Go through the entries, filter for the word "Collapse", and copy every line that has it.

========

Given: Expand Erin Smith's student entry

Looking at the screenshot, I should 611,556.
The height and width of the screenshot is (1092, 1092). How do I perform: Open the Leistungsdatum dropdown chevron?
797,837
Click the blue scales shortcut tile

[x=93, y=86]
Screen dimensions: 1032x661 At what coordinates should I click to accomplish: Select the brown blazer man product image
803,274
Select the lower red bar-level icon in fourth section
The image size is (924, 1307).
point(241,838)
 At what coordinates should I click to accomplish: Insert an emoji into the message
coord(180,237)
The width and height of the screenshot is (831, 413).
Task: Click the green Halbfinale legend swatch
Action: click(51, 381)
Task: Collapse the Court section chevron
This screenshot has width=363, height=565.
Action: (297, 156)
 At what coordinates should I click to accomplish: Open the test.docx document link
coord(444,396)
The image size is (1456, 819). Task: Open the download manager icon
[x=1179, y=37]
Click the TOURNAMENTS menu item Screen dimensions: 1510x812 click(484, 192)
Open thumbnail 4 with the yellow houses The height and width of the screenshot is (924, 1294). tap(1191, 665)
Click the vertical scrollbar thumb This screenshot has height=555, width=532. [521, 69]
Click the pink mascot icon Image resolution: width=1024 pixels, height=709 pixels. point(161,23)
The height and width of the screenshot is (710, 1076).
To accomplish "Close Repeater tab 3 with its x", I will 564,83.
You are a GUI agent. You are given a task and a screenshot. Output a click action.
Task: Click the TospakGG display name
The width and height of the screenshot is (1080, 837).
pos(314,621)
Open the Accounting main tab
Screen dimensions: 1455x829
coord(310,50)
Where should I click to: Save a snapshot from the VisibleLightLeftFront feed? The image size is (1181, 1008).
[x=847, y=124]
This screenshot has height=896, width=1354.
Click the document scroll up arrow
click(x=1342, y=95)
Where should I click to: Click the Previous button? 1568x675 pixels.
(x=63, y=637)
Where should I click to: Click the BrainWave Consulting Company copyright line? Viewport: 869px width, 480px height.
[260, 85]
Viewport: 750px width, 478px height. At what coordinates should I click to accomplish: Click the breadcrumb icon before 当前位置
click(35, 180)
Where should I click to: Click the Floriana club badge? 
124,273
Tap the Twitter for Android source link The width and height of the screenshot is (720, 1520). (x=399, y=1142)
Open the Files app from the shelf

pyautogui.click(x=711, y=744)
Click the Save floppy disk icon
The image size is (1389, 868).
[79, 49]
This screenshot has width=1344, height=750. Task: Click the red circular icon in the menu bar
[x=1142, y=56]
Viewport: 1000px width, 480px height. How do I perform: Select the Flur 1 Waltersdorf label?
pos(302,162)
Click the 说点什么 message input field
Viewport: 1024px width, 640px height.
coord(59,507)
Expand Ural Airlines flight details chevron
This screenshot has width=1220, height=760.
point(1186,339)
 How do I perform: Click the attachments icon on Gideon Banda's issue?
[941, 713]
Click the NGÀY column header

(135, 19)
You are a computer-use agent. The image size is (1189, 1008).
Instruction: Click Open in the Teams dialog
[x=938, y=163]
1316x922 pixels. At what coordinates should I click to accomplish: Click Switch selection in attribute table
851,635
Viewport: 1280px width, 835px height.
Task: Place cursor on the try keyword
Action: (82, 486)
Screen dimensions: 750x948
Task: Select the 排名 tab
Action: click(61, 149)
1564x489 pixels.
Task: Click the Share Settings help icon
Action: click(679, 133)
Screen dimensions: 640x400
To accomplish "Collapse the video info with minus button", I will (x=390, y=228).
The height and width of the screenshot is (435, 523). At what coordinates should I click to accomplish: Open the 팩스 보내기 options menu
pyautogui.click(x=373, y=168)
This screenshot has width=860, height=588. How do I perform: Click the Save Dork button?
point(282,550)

========

**SOLUTION FOR THIS PROBLEM**
Task: Collapse the Court section chevron
To accomplish "Collapse the video info with minus button", I will (x=390, y=228).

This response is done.